Thomas Perls has definitive proof that both mind and body can escape the decay of time. He’s seen firsthand the brain of a deceased 100-year-old woman that showed no signs of the neurological wear-and-tear that usually accumulates in the aging brain. Not a hint, for example, of the plaques and tangles that accompany normal aging and are a hallmark of Alzheimer’s disease. What’s more, before her death, the donor had the cognitive abilities of a 60-year-old.
As director of the New England Centenarian Study at Boston Medical Center, Perls has spent the last decade hunting for genetic and environmental clues to these ageless wonders. He hopes studies of very long-lived people will explain why some individuals succumb to diabetes, heart disease, or Alzheimer’s at a relatively young age, while others live two decades beyond the average life expectancy and show remarkably few signs of the passage of time. (The extraordinary brain described above was donated by a participant in the study.)
Perls’ study, made up of 800 centenarians, is the largest ever conducted of people who have lived to the age of 100 and beyond. Not only do these people live long, but many of them seem to escape the disability associated with diseases of aging or to compress that disability period into a short time span very late in life.
While researchers haven’t yet found the source of centenarians’ enviable passage into old age, they have published numerous studies showing that longevity runs in families.
Perls’ team is now starting a new, larger study of long-lived families, which he hopes will bring better insight into the specific genetic and environmental factors that underlie longevity. His center will conduct one arm of the Long Life Family Study, funded by the National Institute on Aging, in which scientists at four different sites will recruit 1,000 families that show exceptional longevity. Eventually he hopes to be able to translate the findings from these families into broadly usable treatments for the diseases of aging.
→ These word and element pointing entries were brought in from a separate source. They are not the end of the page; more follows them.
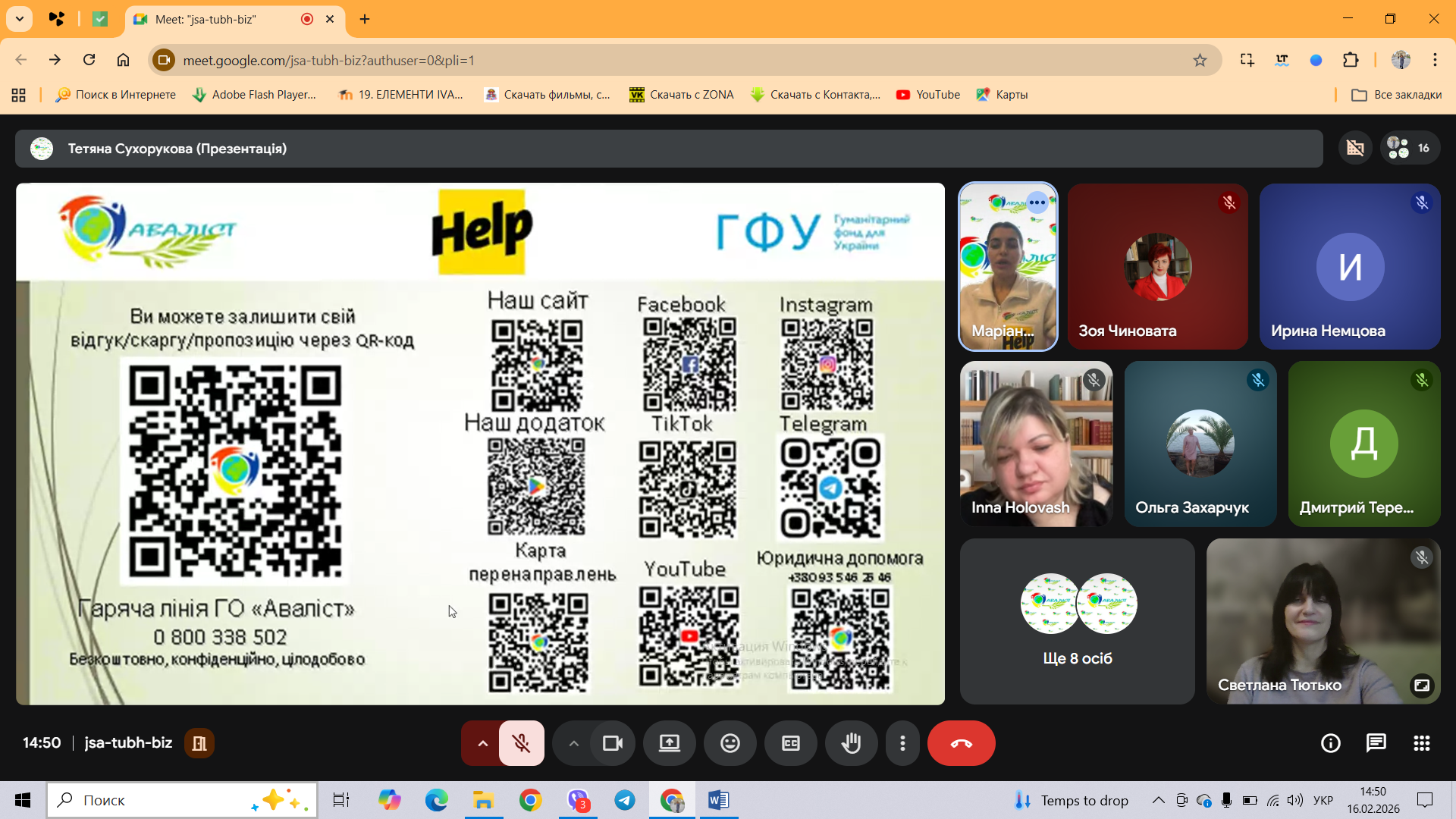Screen dimensions: 1456x819
Task: Click the raise hand button
Action: click(x=851, y=743)
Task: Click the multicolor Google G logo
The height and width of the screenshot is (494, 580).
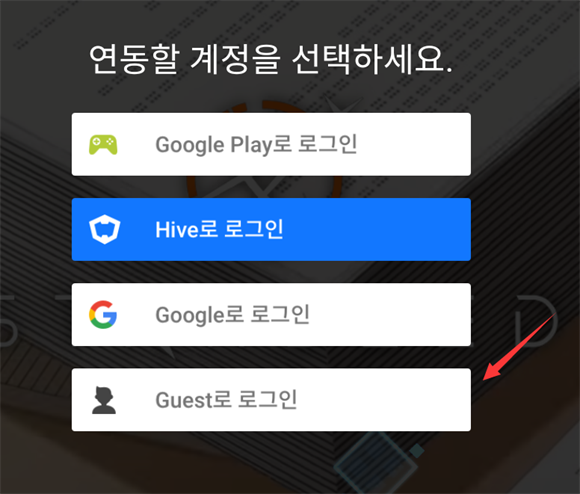Action: (103, 315)
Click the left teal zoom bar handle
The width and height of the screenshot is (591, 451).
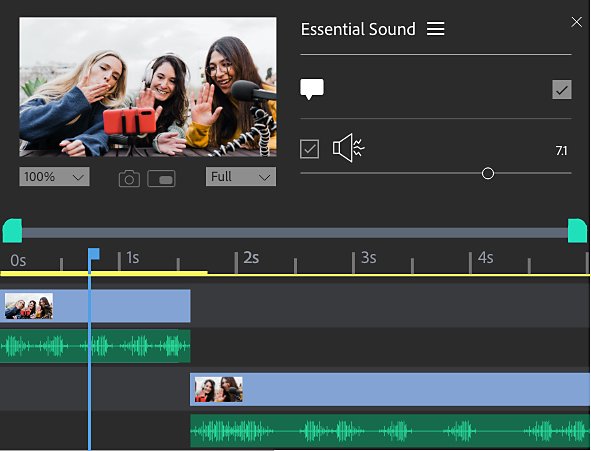tap(12, 231)
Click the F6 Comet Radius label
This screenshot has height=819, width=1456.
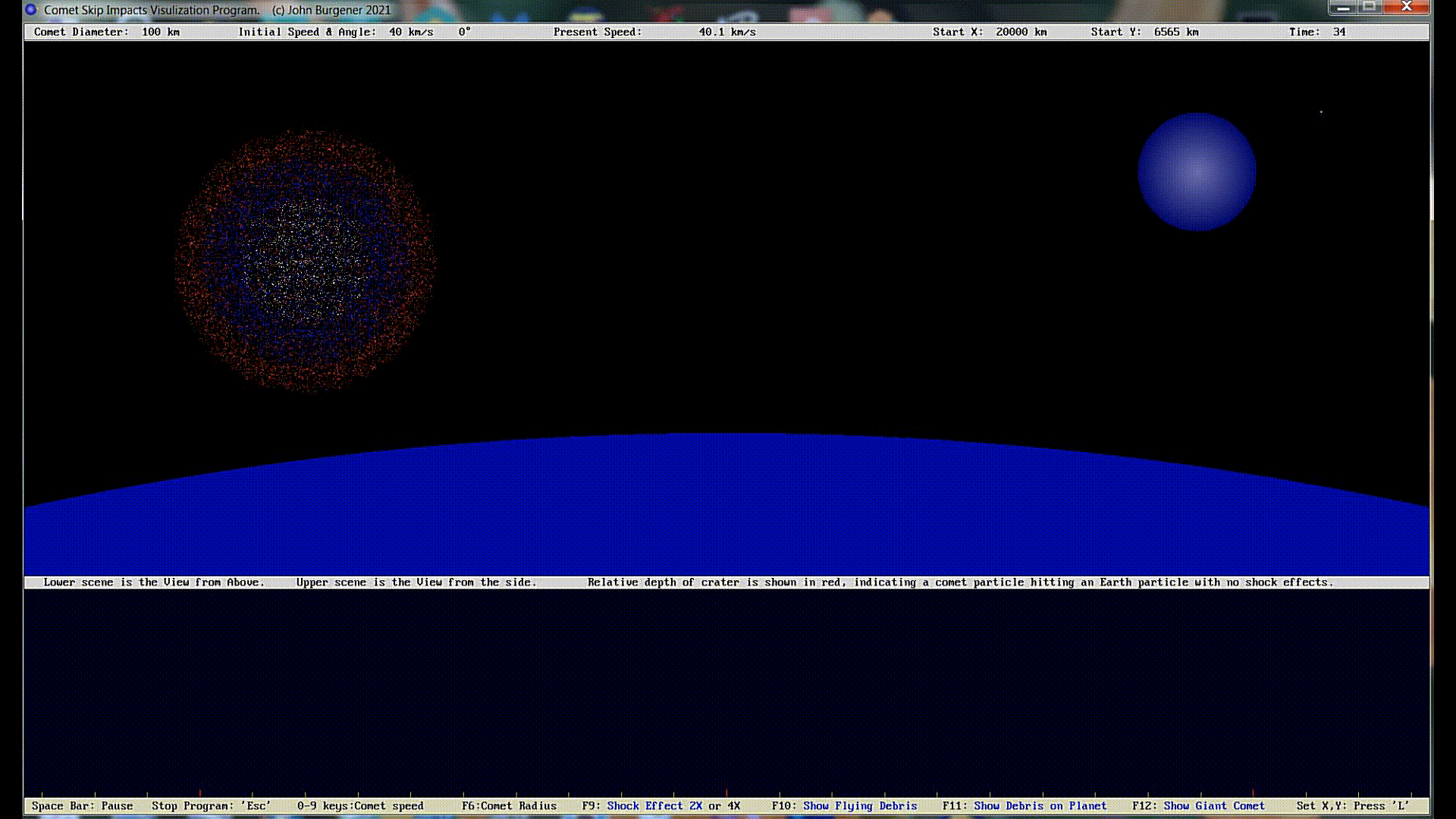509,805
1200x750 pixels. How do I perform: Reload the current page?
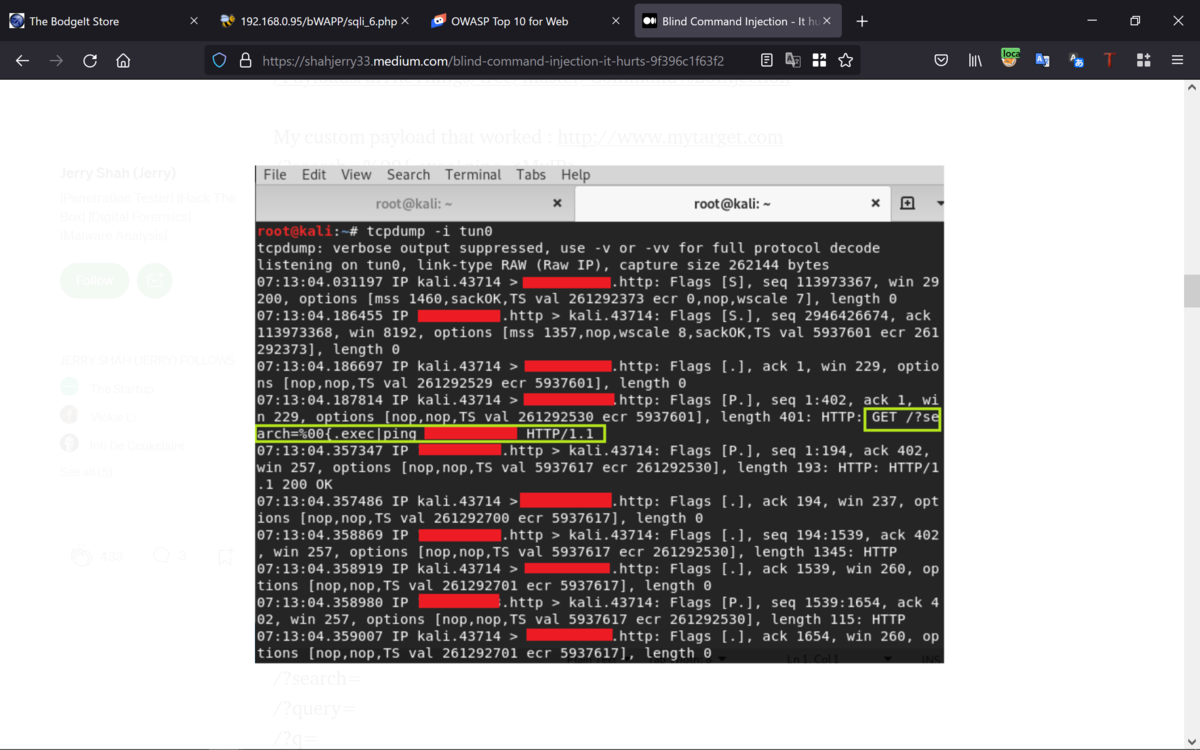click(x=90, y=60)
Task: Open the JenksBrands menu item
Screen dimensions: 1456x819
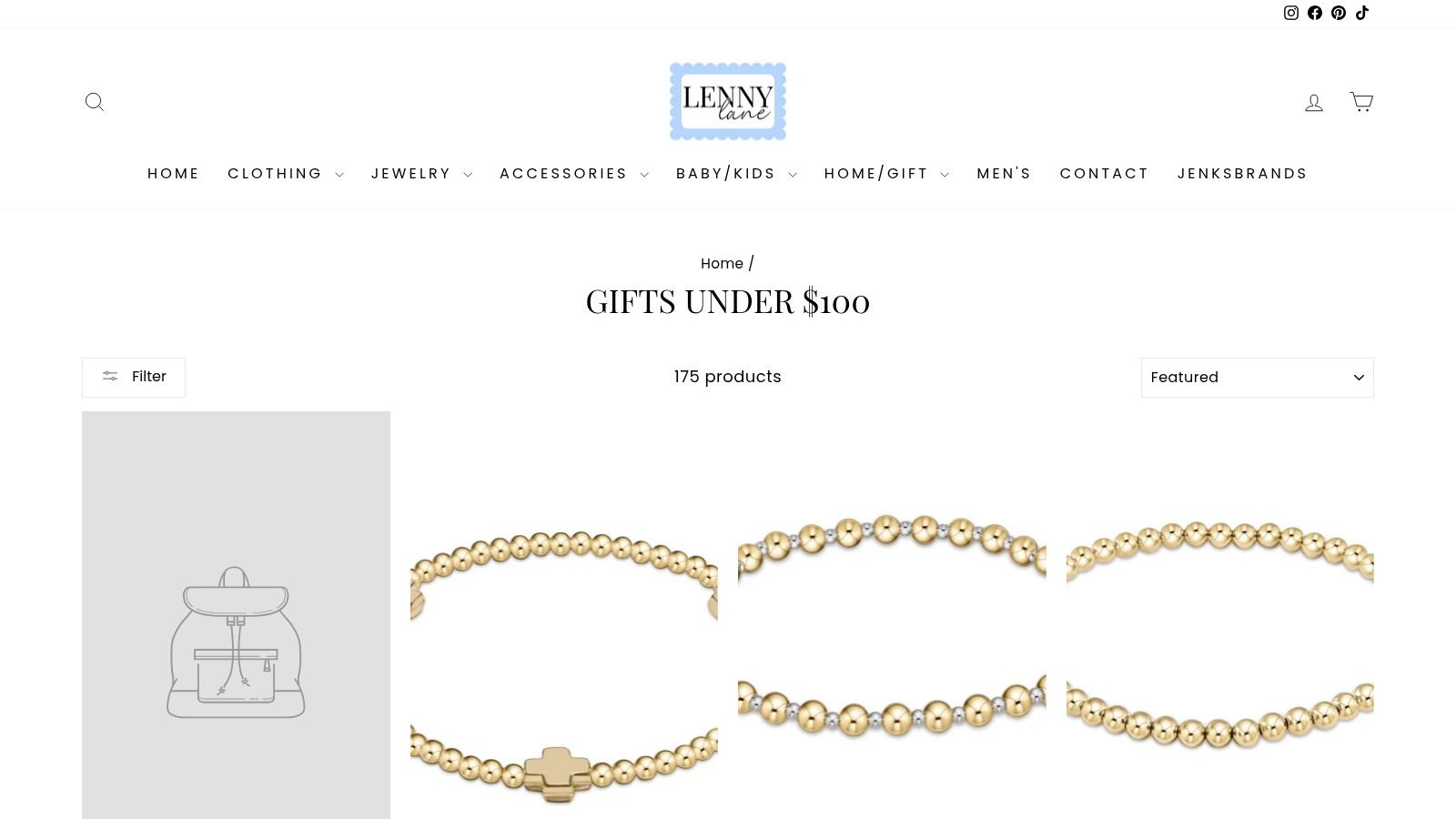Action: click(x=1242, y=174)
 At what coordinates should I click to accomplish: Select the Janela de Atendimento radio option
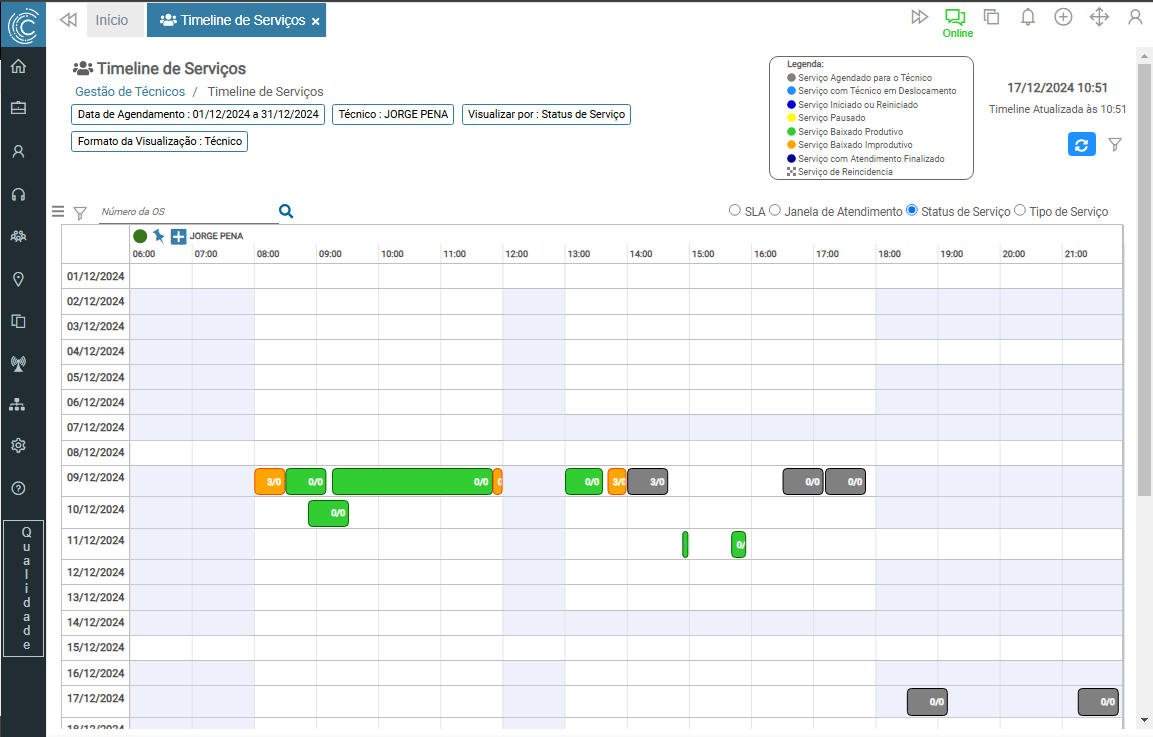tap(775, 211)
Here Perls tells Technology Review what he’s learned so far about aging – and what he hopes to uncover.
Technology Review: What makes centenarians so interesting from a medical perspective?
Thomas Perls: These individuals have a remarkable potential for resilience. Forty percent of centenarians have diseases they’ve been living with 20 years, but they don’t show disability from these diseases until their early-to-mid-nineties. What is this resilience that allows people to live with these diseases and not have problems until the relative end of their extremely long lives?
In addition, 13 percent of centenarians seem to escape the diseases of aging altogether. Some even do this despite some horrendous health habits. We want to figure out how to translate that into strategies for other people. Our goal is to get people to markedly delay or escape disability associated with aging. If we could do that, it would be a huge boon to the health system and our society.